The Fossil sync protocol’s duplication detection also prevents the closest analog to Type 3
frauds in Fossil: copying a commit manifest in your local repo clone
won’t result in a double-commit on sync.
In the absence of digital signatures, Fossil’s [RBAC system][caps]
restricts Type 2 forgery to trusted committers. Thus once again
we’re reduced to an infosec problem, not a data structure design
question.
(Inversely, enabling commit clearsigning is a good idea
if you have committers on your repo whom you don’t trust not to
commit Type 2 frauds. But let us be clear: your choice of setting
does not answer the question of whether Fossil is a blockchain.)

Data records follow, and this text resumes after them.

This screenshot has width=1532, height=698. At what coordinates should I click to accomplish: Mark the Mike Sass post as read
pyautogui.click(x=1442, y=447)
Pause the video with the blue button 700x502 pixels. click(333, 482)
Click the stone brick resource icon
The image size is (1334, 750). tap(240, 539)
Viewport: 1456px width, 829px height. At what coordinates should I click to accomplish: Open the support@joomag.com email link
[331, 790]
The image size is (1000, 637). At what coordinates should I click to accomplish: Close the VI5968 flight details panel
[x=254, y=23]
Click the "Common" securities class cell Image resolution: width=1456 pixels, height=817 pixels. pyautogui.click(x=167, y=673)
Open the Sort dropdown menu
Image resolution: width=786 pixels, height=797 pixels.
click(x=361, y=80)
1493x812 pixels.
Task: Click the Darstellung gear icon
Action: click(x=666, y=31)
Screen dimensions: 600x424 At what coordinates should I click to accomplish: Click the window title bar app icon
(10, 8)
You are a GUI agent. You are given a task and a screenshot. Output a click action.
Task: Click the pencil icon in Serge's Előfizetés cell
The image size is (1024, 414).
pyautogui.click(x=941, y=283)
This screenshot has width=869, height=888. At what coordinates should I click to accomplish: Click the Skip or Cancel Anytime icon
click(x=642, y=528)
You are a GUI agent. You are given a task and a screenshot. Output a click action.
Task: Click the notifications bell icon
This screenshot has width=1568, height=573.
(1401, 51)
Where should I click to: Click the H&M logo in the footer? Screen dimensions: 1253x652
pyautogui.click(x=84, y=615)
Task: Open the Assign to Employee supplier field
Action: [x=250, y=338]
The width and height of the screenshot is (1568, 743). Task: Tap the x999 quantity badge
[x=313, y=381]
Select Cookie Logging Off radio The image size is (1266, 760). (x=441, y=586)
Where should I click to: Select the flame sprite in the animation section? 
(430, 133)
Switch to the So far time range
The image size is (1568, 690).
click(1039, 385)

If Fossil signatures prevent Type 1 and Type 2 frauds, you
may wonder why they are not enabled by default. It is because
they are defense-in-depth measures, not the minimum sufficient
measures needed to prevent repository fraud, unlike the equivalent
protections in a cryptocurrency blockchain. Fossil provides its
primary protections through other means, so it doesn’t need to
mandate signatures.
Also, Fossil is not itself a [PKI], and there is no way for regular
users of Fossil to link it to a PKI, since doing so would likely
result in an unwanted [PII] disclosure. There is no email address
in a Fossil commit manifest that you could use to query one of the
public PGP keyservers, for example. It therefore becomes a local
policy matter as to whether you even *want* to have signatures,
because they’re not without their downsides.
2. <a id="work"></a>**Work Contests.** Cryptocurrencies prevent Type 2b forgeries
by setting up some sort of contest that ensures that new coins can come
into existence only by doing some difficult work task. This “mining”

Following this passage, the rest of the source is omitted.